◆ Assigned task ◆
Make an exact copy of every entry below, with the pictures left out.

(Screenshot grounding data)
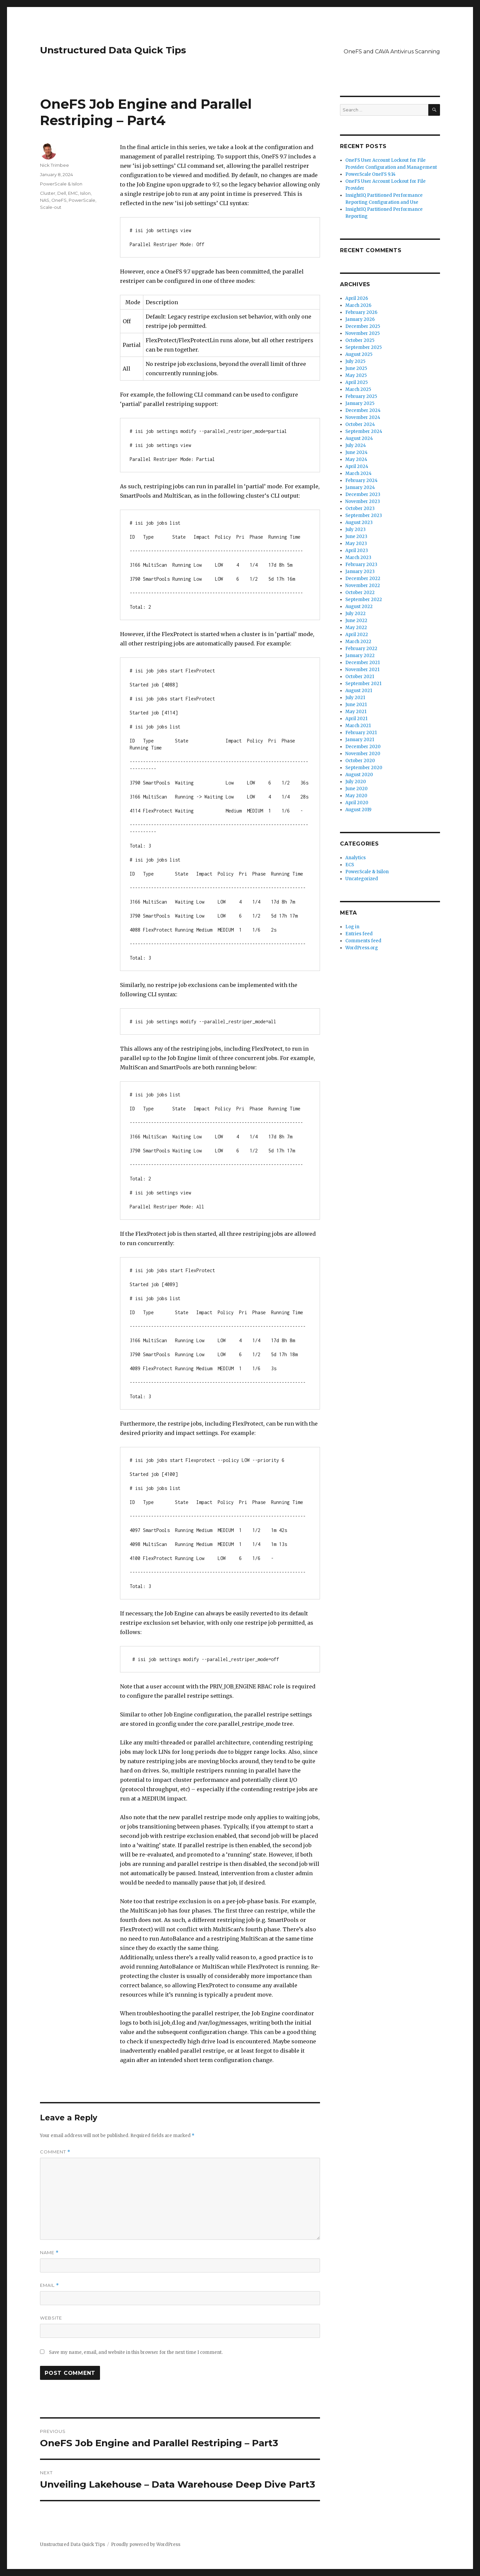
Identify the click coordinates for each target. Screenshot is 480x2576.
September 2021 (363, 683)
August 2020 (359, 775)
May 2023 (356, 543)
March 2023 (358, 557)
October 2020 (360, 760)
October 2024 (360, 424)
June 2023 (356, 536)
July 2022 (355, 613)
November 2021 (362, 669)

◆ Answer ◆
Identify the click coordinates for each target. Screenshot is 480x2576.
September 2021 (363, 683)
August 2020 (359, 775)
May 2023 (356, 543)
March 2023 (358, 557)
October 2020 (360, 760)
October 2024 (360, 424)
June 2023 (356, 536)
July 2022 (355, 613)
November 2021 (362, 669)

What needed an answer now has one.